The article takes the "soft economy" narrative (yes, they use the R-word in it, too) to explain why health care is so expensive, why businesses are cutting benefits, and why insurance companies are raising premiums.
The statistics all point to something having changed around five to seven years ago:
Since the recession of 2001, the employee's average cost of an annual health care premium for family coverage has nearly doubled -- to $3,300, up from $1,800 -- while incomes have come nowhere close to keeping up. Factor in other out-of-pocket medical costs, and the portion of the average American household's income that goes toward health care has risen about 12 percent, according to the consulting and accounting firm Deloitte, and is now approaching one-fifth of the average household's spending.[...]
"It's a bad-news situation when an individual or household has to pay out-of-pocket three, four or five times as much for their health plan as they would have at the time of the last recession," [Helen Darling, president of the National Business Group on Health] said. "Americans have been giving their pay raise to the health care system."
As coverage gets more and more expensive (about 17% of the average household's income in 2008, up from around 14 in 2000 and 9 in 1980), more and more businesses are going to look to individualized health care to try to save money:
While Mr.

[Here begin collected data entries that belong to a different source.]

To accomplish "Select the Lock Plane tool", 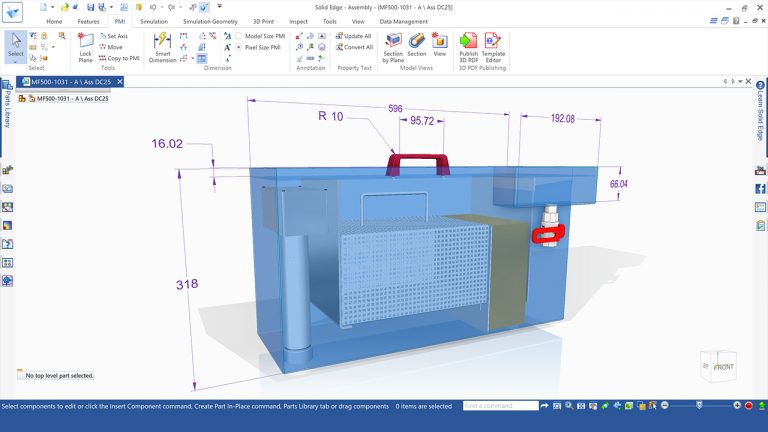I will (86, 46).
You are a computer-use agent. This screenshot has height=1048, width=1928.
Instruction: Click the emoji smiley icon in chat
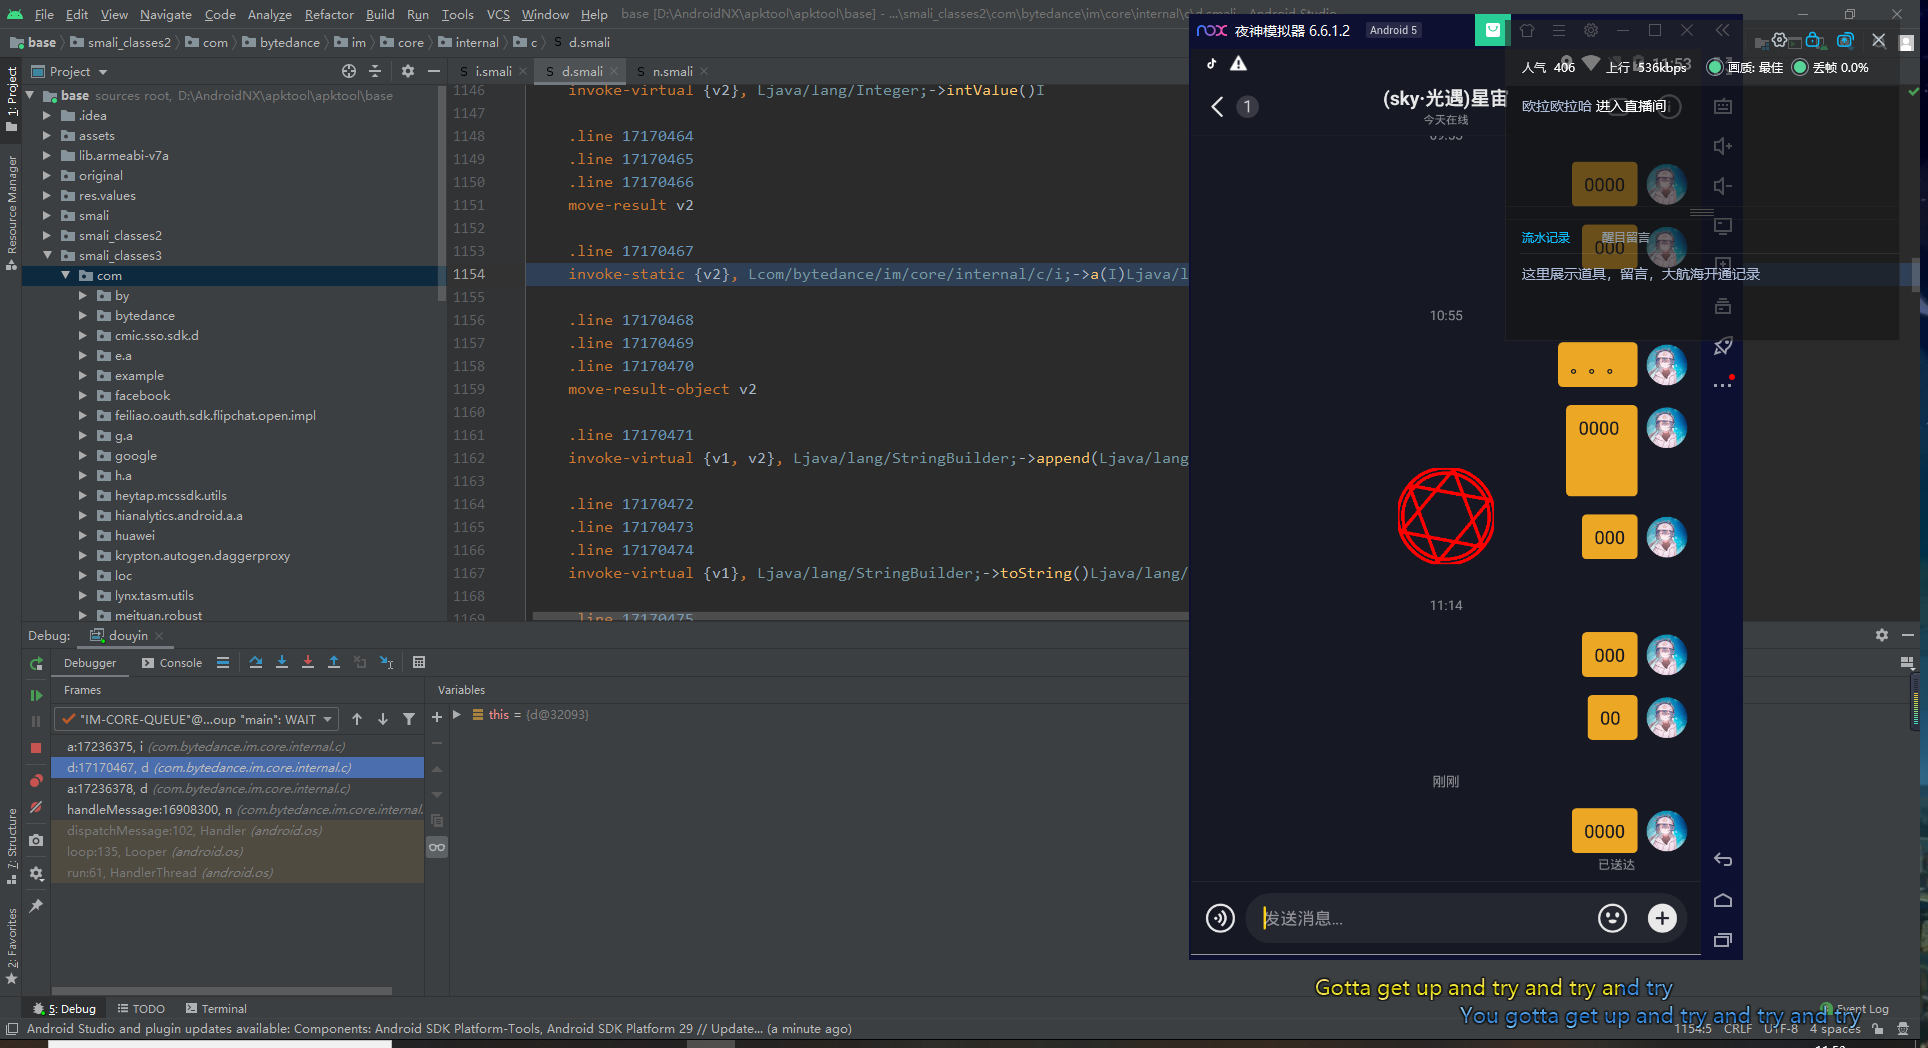pyautogui.click(x=1612, y=918)
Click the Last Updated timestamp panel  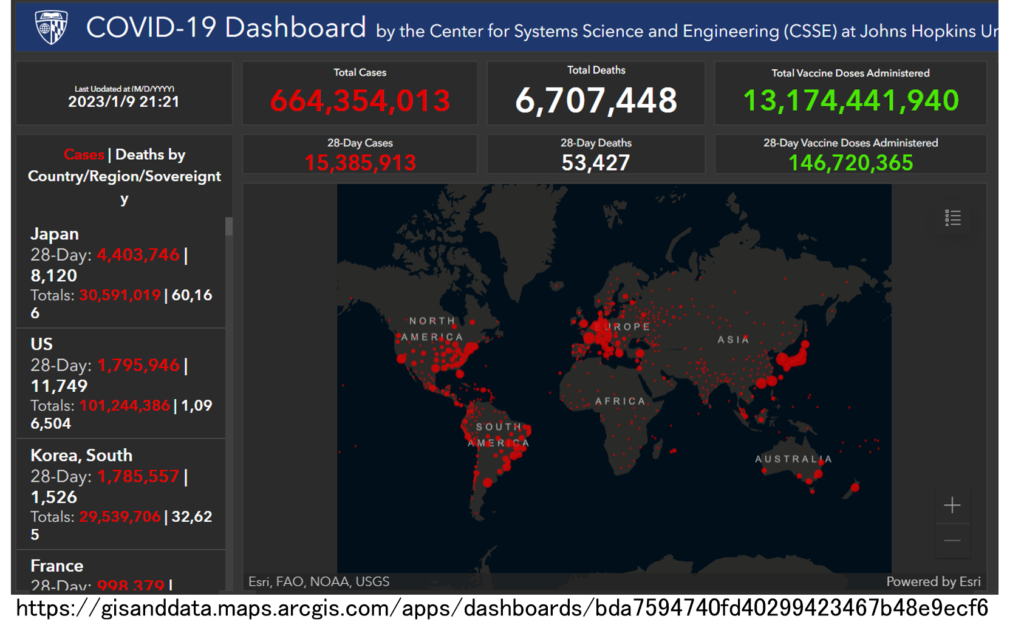point(124,95)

Nussbaum and other consultants say it is unlikely that significant numbers of employers will simply drop coverage for their workers, the weak economy could prompt more of them to push for so-called consumer-driven plans. Such plans tend to offset lower premiums with higher annual deductibles.
And while these plans often allow employees to put pre-tax savings into special health care accounts, they typically end up forcing the worker to assume a bigger share of overall medical costs. About six million people are now enrolled in these medical plans.
And, at this time, McCain's plan for health care (after Step 1, which is "Don't be sick") is deregulation and individualization (via moving the tax credit associated with providing health care from employers to individuals). I don't know many other times when prices were controlled for a commodity people absolutely need and are willing to pay anything for with deregulation.
Well, not anything. The article reports on a woman with Chron's Disease and arthritis whose employer's insurance priced her out of health care. Deregulation won't help her get health care either - no firm is going to want to insure someone who's going to be taking more out of them than she's paying in. But wasn't that the whole point of her having health care in the first place?
Yes, the economy's slow, but health care's not where we should be skimping, and this paragraph is the exact reason why:
Already, many doctors say, the soft economy is making some insured people hesitant to get care they need, reluctant to spend a $50 co-payment for an office visit. Parents "are waiting longer to bring in their children," said Dr. Richard Lander, a pediatrician in Livingston, N.J. "They say, 'The kid isn't that sick; her temperature is only 102.' "
How are we going to build long-term economic strength with sick kids?
Oh, yeah, we're not.
As a side not, I used to live in Walla Walla, Washington, a few years ago when I was going to college, and it was rumored there was only one place in town to buy sex toys: The Purple Parasol. Since it was a bridal shop, I had no reason to go in (I buy my sex toys online, thank you very much), but the owner made the Times article because of her medical bills.
She found out that her policy (individual because she's self-employed) wouldn't cover the last $100,000 of her husband's pacemaker after his congestive heart failure. The hospital covered half of that for her, meaning other patients would have to cover it, or the government would pick up the tab.
In other words, we're already paying for a health care system right now. So can we organize it, formalize it, redistribute it, and find more efficient ways of doing it than this?